[PATCH v2 1/4][next] uapi: socket: Introduce struct sockaddr_legacy

Gustavo A. R. Silva posted 4 patches 1 month ago
[PATCH v2 1/4][next] uapi: socket: Introduce struct sockaddr_legacy
Posted by Gustavo A. R. Silva 1 month ago
We are currently working on enabling the -Wflex-array-member-not-at-end
compiler option. This option has helped us detect several objects of
the type `struct sockaddr` that appear in the middle of composite
structures like `struct rtentry`, `struct compat_rtentry`, and others:

include/uapi/linux/wireless.h:751:33: warning: structure containing a flexible array member is not at the end of another structure [-Wflex-array-member-not-at-end]
include/uapi/linux/wireless.h:776:25: warning: structure containing a flexible array member is not at the end of another structure [-Wflex-array-member-not-at-end]
include/uapi/linux/wireless.h:833:25: warning: structure containing a flexible array member is not at the end of another structure [-Wflex-array-member-not-at-end]
include/uapi/linux/wireless.h:857:25: warning: structure containing a flexible array member is not at the end of another structure [-Wflex-array-member-not-at-end]
include/uapi/linux/wireless.h:864:25: warning: structure containing a flexible array member is not at the end of another structure [-Wflex-array-member-not-at-end]
include/uapi/linux/route.h:33:25: warning: structure containing a flexible array member is not at the end of another structure [-Wflex-array-member-not-at-end]
include/uapi/linux/route.h:34:25: warning: structure containing a flexible array member is not at the end of another structure [-Wflex-array-member-not-at-end]
include/uapi/linux/route.h:35:25: warning: structure containing a flexible array member is not at the end of another structure [-Wflex-array-member-not-at-end]
include/uapi/linux/if_arp.h:118:25: warning: structure containing a flexible array member is not at the end of another structure [-Wflex-array-member-not-at-end]
include/uapi/linux/if_arp.h:119:25: warning: structure containing a flexible array member is not at the end of another structure [-Wflex-array-member-not-at-end]
include/uapi/linux/if_arp.h:121:25: warning: structure containing a flexible array member is not at the end of another structure [-Wflex-array-member-not-at-end]
include/uapi/linux/if_arp.h:126:25: warning: structure containing a flexible array member is not at the end of another structure [-Wflex-array-member-not-at-end]
include/uapi/linux/if_arp.h:127:25: warning: structure containing a flexible array member is not at the end of another structure [-Wflex-array-member-not-at-end]
include/net/compat.h:34:25: warning: structure containing a flexible array member is not at the end of another structure [-Wflex-array-member-not-at-end]
include/net/compat.h:35:25: warning: structure containing a flexible array member is not at the end of another structure [-Wflex-array-member-not-at-end]

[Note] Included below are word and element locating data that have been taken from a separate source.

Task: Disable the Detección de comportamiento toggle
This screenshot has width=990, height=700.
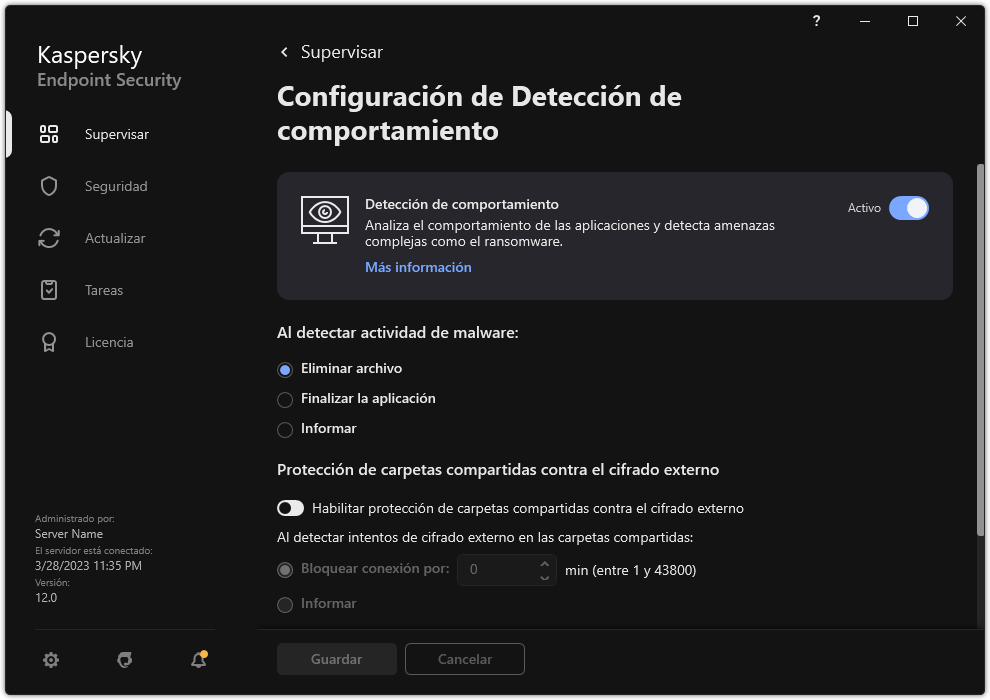Action: (x=909, y=208)
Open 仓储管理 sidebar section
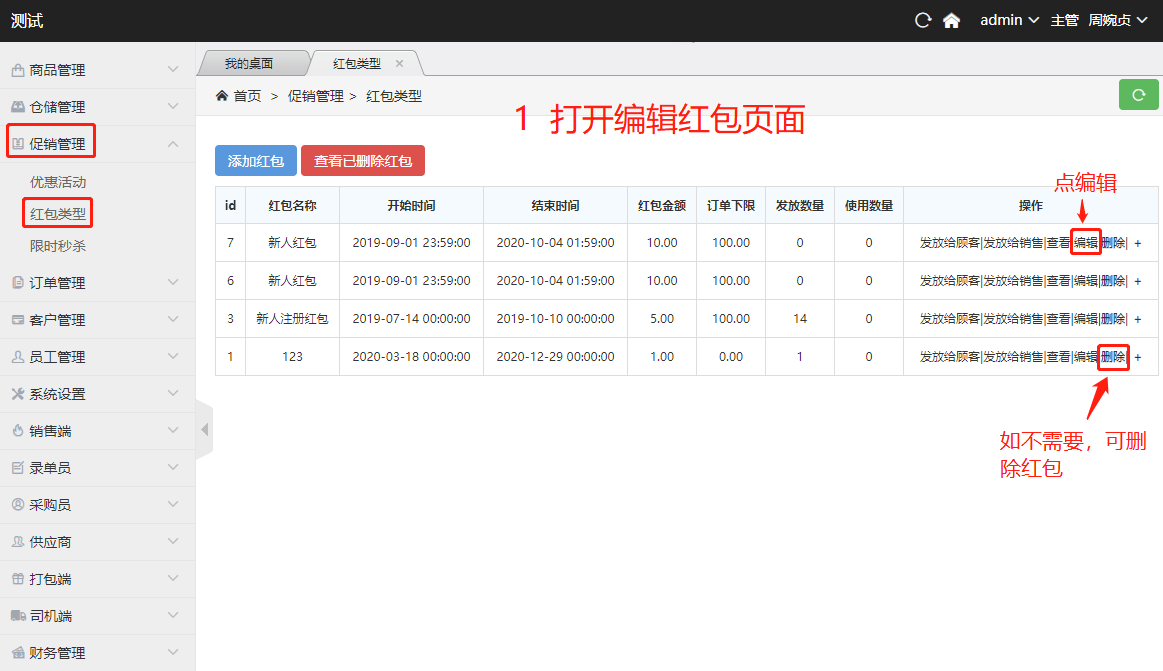Screen dimensions: 1163x671 coord(97,107)
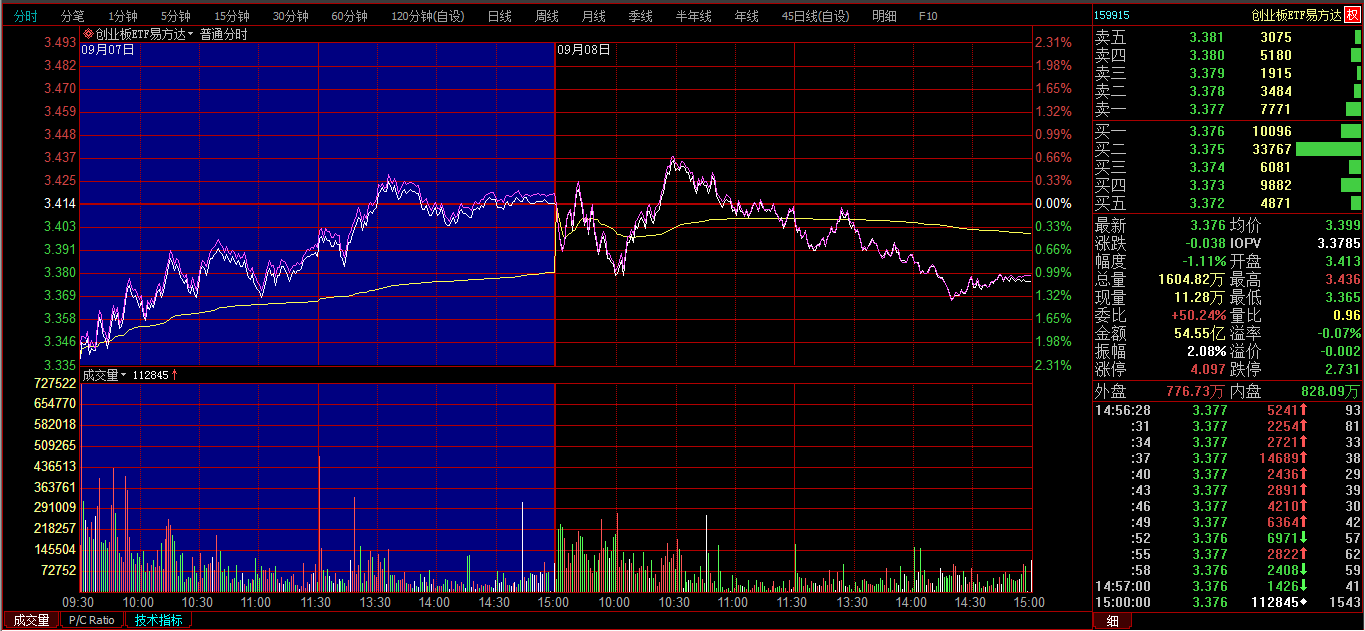Click the red up-arrow on the 14689 trade
Screen dimensions: 1365x631
point(1303,458)
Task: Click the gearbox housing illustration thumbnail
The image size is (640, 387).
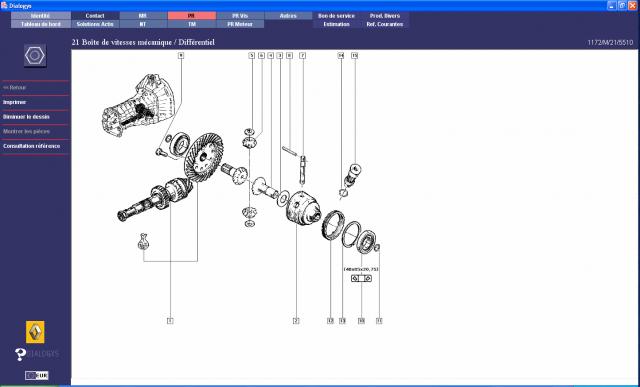Action: [x=139, y=104]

In order to fix the warnings above, we introduce `struct sockaddr_legacy`.
The intention is to use it to replace the type of several struct members
in the middle of composite structures, currently of type `struct sockaddr`.

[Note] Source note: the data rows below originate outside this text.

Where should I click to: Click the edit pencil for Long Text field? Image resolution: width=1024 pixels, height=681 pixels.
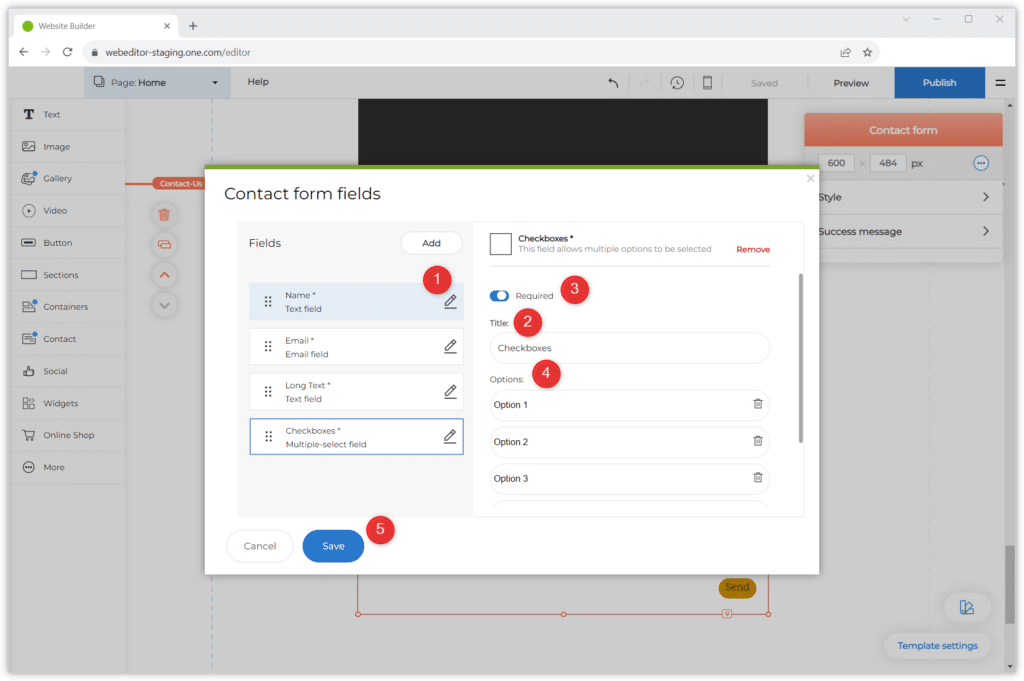[x=450, y=391]
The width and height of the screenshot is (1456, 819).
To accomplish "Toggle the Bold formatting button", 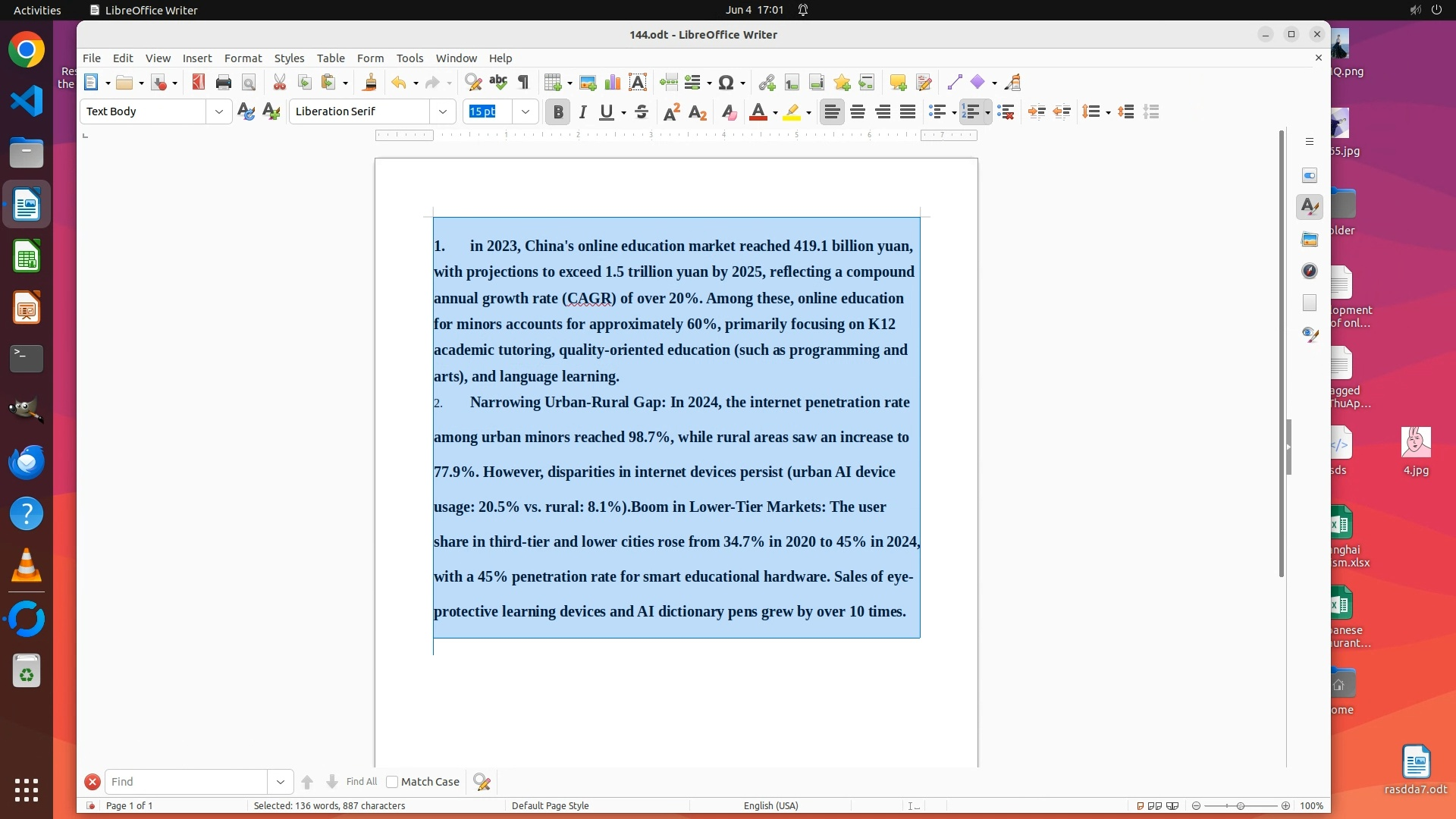I will (558, 112).
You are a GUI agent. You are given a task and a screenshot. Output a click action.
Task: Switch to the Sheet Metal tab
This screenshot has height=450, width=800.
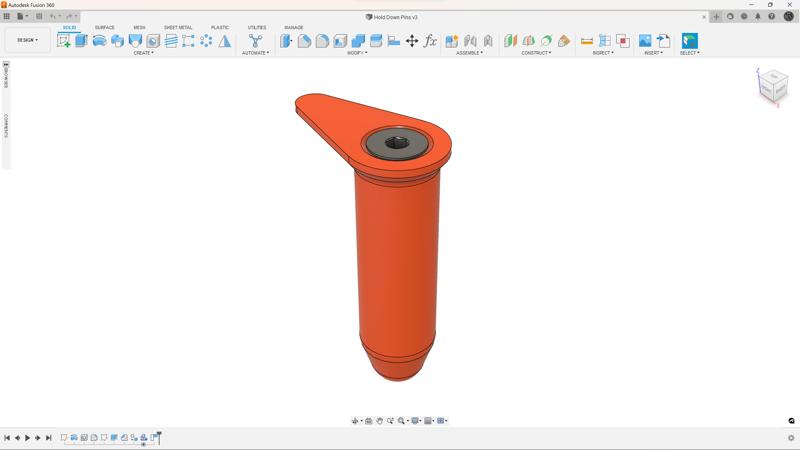click(178, 28)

These middle struct members are currently causing thousands of warnings
because `struct sockaddr` contains a flexible-array member, introduced
by commit b5f0de6df6dce ("net: dev: Convert sa_data to flexible array in
struct sockaddr").

The new `struct sockaddr_legacy` doesn't include a flexible-array
member, making it suitable for use as the type of middle members
in composite structs that don't really require the flexible-array
member in `struct sockaddr`, thus avoiding -Wflex-array-member-not-at-end
warnings.

As this new struct will live in UAPI, to avoid breaking user-space code
that expects `struct sockaddr`, the `__kernel_sockaddr_legacy` macro is
introduced. This macro allows us to use either `struct sockaddr` or
`struct sockaddr_legacy` depending on the context in which the code is
used: kernel-space or user-space.

Signed-off-by: Gustavo A. R. Silva <gustavoars@kernel.org>
---
 include/uapi/linux/socket.h | 28 ++++++++++++++++++++++++++++
 1 file changed, 28 insertions(+)

diff --git a/include/uapi/linux/socket.h b/include/uapi/linux/socket.h
index d3fcd3b5ec53..2e179706bec4 100644
--- a/include/uapi/linux/socket.h
+++ b/include/uapi/linux/socket.h
@@ -35,4 +35,32 @@ struct __kernel_sockaddr_storage {
 #define SOCK_TXREHASH_DISABLED	0
 #define SOCK_TXREHASH_ENABLED	1
 
+typedef __kernel_sa_family_t    sa_family_t;
+
+/*
+ * This is the legacy form of `struct sockaddr`. The original `struct sockaddr`
+ * was modified in commit b5f0de6df6dce ("net: dev: Convert sa_data to flexible
+ * array in struct sockaddr") due to the fact that "One of the worst offenders
+ * of "fake flexible arrays" is struct sockaddr". This means that the original
+ * `char sa_data[14]` behaved as a flexible array at runtime, so a proper
+ * flexible-array member was introduced.
+ *
+ * This caused several flexible-array-in-the-middle issues:
+ * https://gcc.gnu.org/onlinedocs/gcc/Warning-Options.html#index-Wflex-array-member-not-at-end
+ *
+ * `struct sockaddr_legacy` replaces `struct sockaddr` in all instances where
+ * objects of this type do not appear at the end of composite structures.
+ */
+struct sockaddr_legacy {
+        sa_family_t     sa_family;      /* address family, AF_xxx       */
+        char            sa_data[14];    /* 14 bytes of protocol address */
+};
+
+#ifdef __KERNEL__
+#	define __kernel_sockaddr_legacy		sockaddr_legacy
+#else
+#	define __kernel_sockaddr_legacy		sockaddr
+#endif
+
+
 #endif /* _UAPI_LINUX_SOCKET_H */
-- 
2.34.1
Re: [PATCH v2 1/4][next] uapi: socket: Introduce struct sockaddr_legacy
Posted by Jakub Kicinski 3 weeks, 3 days ago
On Thu, 24 Oct 2024 15:11:24 -0600 Gustavo A. R. Silva wrote:
> + * This is the legacy form of `struct sockaddr`. The original `struct sockaddr`
> + * was modified in commit b5f0de6df6dce ("net: dev: Convert sa_data to flexible
> + * array in struct sockaddr") due to the fact that "One of the worst offenders
> + * of "fake flexible arrays" is struct sockaddr". This means that the original
> + * `char sa_data[14]` behaved as a flexible array at runtime, so a proper
> + * flexible-array member was introduced.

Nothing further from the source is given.